Asteroid Alert: 2024 EJ2’s Near Pass The Earth

According to NASA, a house-sized asteroid that is traveling at nearly 31,000 mile/hour is expected to pass close to Earth today.

Later today, the rock known as 2024 EJ2 will quickly pass by Earth and get closer to the planet than the moon.

NASA’s Asteroid Watch database indicates that 2024 EJ2 will pass by today along with four other asteroids.

Asteroid Alert: 2024 EJ2's Near Pass The Earth

It’s also rather close, as seen by photos taken by NASA’s Solar System Dynamics Lab.

The other five asteroids in the group include two “bus-sized” asteroids that are 7 meters wide, one that is the size of a home, and the biggest, which has a diameter of about 60 meters and is as broad as a commercial airplane.

2024 EJ2, being just less than 20 meters in diameter, is identical in size to the 2013 Chelyabinsk meteor, whose flight across the Russian sky was captured on camera and went viral.

This meteor might very well destroy a small city on impact because of its size and speed; if it were to deviate from its intended path, it would cause significant harm.

Luckily, NASA has not classified this meteor as a “potentially hazardous object” since an object must be larger than 150 meters wide to qualify for this classification.

The 2024 EJ2 asteroid, whose orbit is shown on the right in white, will pass the earth by as part of a set of five objects on March 8, 2024. Image credit: Getty/Nasa

Although 2024 EJ2 will pass Earth for the first time, it will also fly by Earth in 2031, but from a little further distance.

Although the near-misser of today may not seem like much, NASA reports that a massive space rock, up to one kilometer in diameter, is expected to fly past Earth in April of this year.

This massive meteor will pass Earth at a distance greater than that of the Moon yet still far closer than Venus, our closest planet.

Over the last three decades, NASA has been tracking things that it refers to as “near-Earth objects” (NEOs): comets and asteroids that circle the Sun and are within 48 million kilometers of Earth.

However, the space agency established the Planetary Defense Coordination Office (PDCO) in 2016 “to find, track, characterize and mitigate against NEO impacts” as a specific precaution to offset the possibility of “potential impact hazards.”

A spacecraft may be sent outside Earth’s orbit to “intentionally collide” with an asteroid, deflecting it off path and sparing our planet.
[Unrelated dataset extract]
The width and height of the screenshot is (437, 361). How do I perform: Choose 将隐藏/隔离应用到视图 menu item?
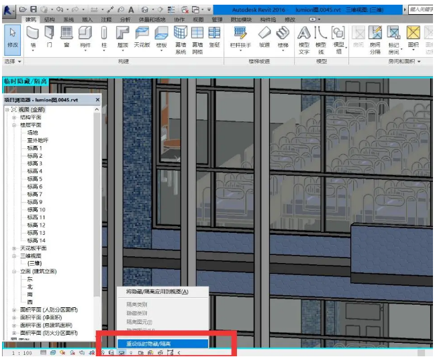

This is the most amazing proposal from the PDCO, called the Double Asteroid Redirection Test, or “Dart.”

Tiny Asteroid Impact Near Berlin on January 21

On January 21, a tiny asteroid was seen striking through the sky close to Berlin. This resulted in a long-lasting, brilliant, and safe fireball that was visible over a wide area.

It was only detected the day before by a Hungarian astronomer, proving that NASA is not able to observe everything.

The meteor, known as 2024 BX1, was just the eighth to be found prior to its collision with Earth.

The first person to see this asteroid was astronomer Krisztián Sárneczky, who is stationed at the Piszkéstető Mountain Station and is connected to the Konkoly Observatory in Hungary.

Sárneczky reportedly made the finding at the observatory using the 60-cm Schmidt telescope. NASA released a thorough forecast of the impact site and timing after the cosmic object was identified.

Enhancing our knowledge and readiness for such cosmic occurrences requires being able to identify and monitor such meteors beforehand.